PAGE TEXT:
1. 1-click install with Pinokio

The easiest way to install and run Image to Prompt is with Pinokio.

2. Install manually

Clone or download this repository, then install the Python dependencies from the app folder:

cd app
python -m venv env
source env/bin/activate
uv pip install -r requirements.txt

On Windows, activate the environment with:

.\env\Scripts\Activate.ps1

Install PyTorch for your platform. For most CPU and Apple Silicon setups:

uv pip install torch==2.7.0 torchvision==0.22.0 torchaudio==2.7.0 --index-url https://download.pytorch.org/whl/cpu --force-reinstall

For NVIDIA CUDA 12.8:

uv pip install torch==2.7.0 torchvision==0.22.0 torchaudio==2.7.0 --index-url https://download.pytorch.org/whl/cu128 --force-reinstall

Start the app:

PYTORCH_ENABLE_MPS_FALLBACK=1 TOKENIZERS_PARALLELISM=false FLORENCE_MODEL=microsoft/Florence-2-base-ft python app.py --host 127.0.0.1 --port 7860

On Windows PowerShell:

$env:PYTORCH_ENABLE_MPS_FALLBACK="1"; $env:TOKENIZERS_PARALLELISM="false"; $env:FLORENCE_MODEL="microsoft/Florence-2-base-ft"; python app.py --host 127.0.0.1 --port 7860

Then open http://127.0.0.1:7860.

STATED PROBLEM 1:
Answer these questions from the install instructions:
(a) According to the text, what is the easiest way to install and run Image to Prompt?
(b) Which CUDA version does the second PyTorch install command target?
(c) Which port does the start command tell the app to use?

INFORMATION PROVIDED:
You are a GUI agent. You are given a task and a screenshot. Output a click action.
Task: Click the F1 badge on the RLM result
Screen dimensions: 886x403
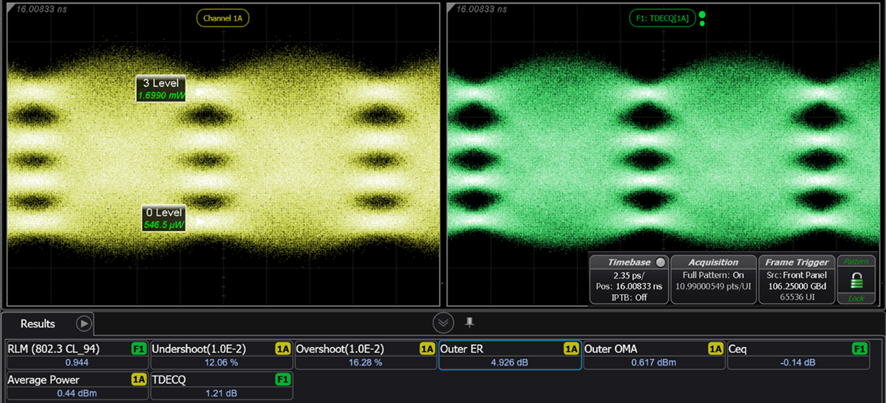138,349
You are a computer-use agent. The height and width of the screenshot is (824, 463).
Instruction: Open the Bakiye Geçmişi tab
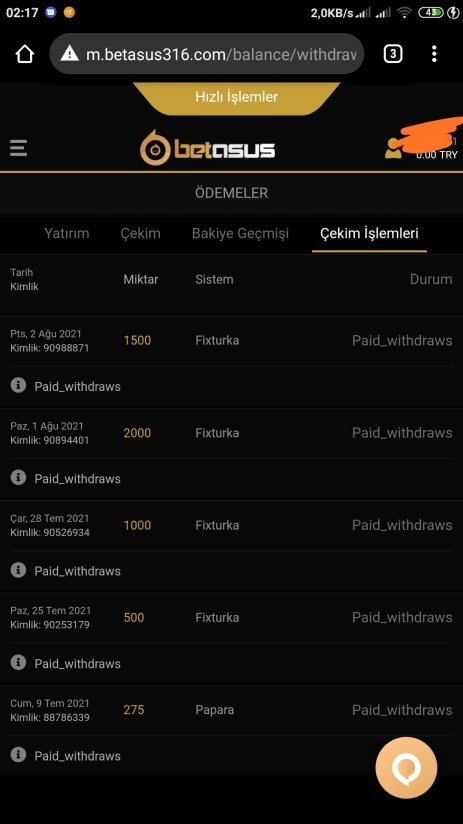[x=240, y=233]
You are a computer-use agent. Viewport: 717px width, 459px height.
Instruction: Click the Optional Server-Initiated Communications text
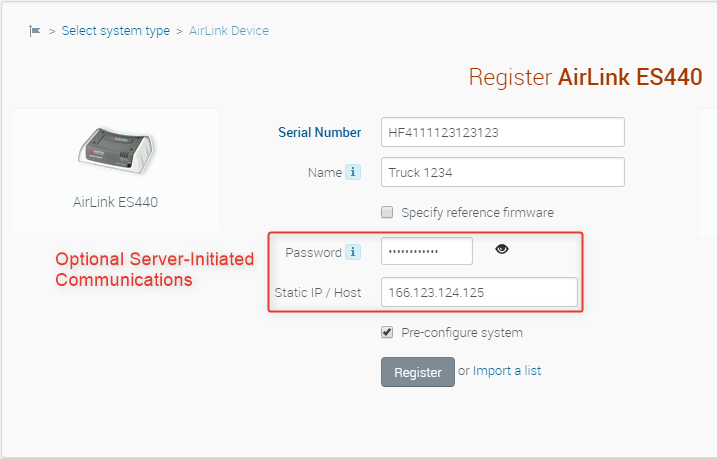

* * *

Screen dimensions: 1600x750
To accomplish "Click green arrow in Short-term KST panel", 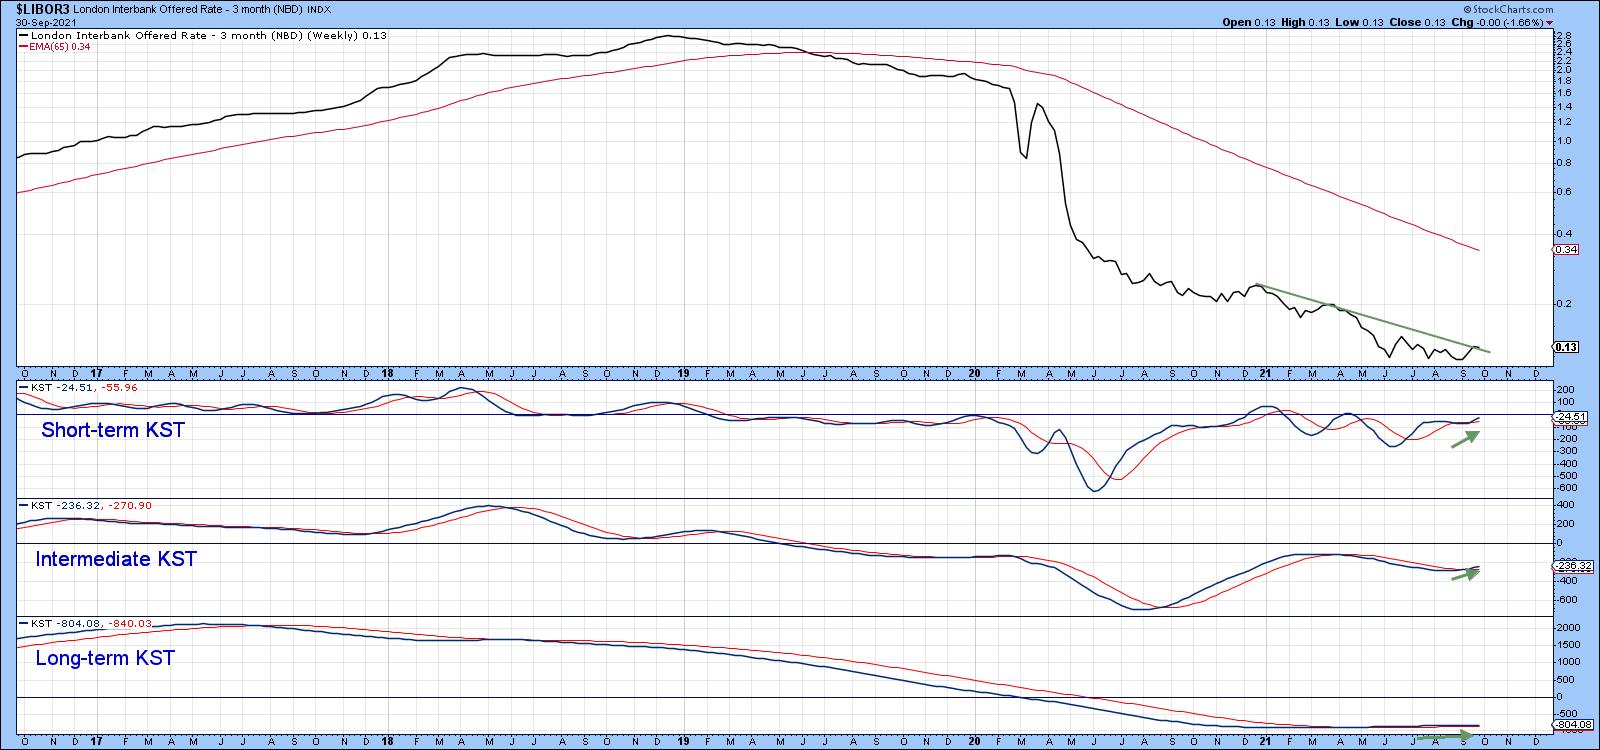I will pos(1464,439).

STATED PROBLEM 2:
Rewrite the rows starting at the line that contains "You are a GUI" and ending at the line that contains "Instruction: Click the", with the requests included, and shift every coordinate in their answers by -150. Leave out the pictures.

PROBLEM SOLUTION 1:
(a) Pinokio
(b) CUDA 12.8
(c) 7860

PROBLEM SOLUTION 2:
You are a GUI agent. You are given a task and a screenshot. Output a click action.
Task: Click the F1 badge on the RLM result
Screen dimensions: 886x403
-12,199
You are a computer-use agent. The height and width of the screenshot is (824, 463).
Instruction: Open the Bakiye Geçmişi tab
[x=90, y=83]
You are a computer-use agent. Viewport: 717px width, 459px height.
Instruction: Click the Optional Server-Initiated Communications text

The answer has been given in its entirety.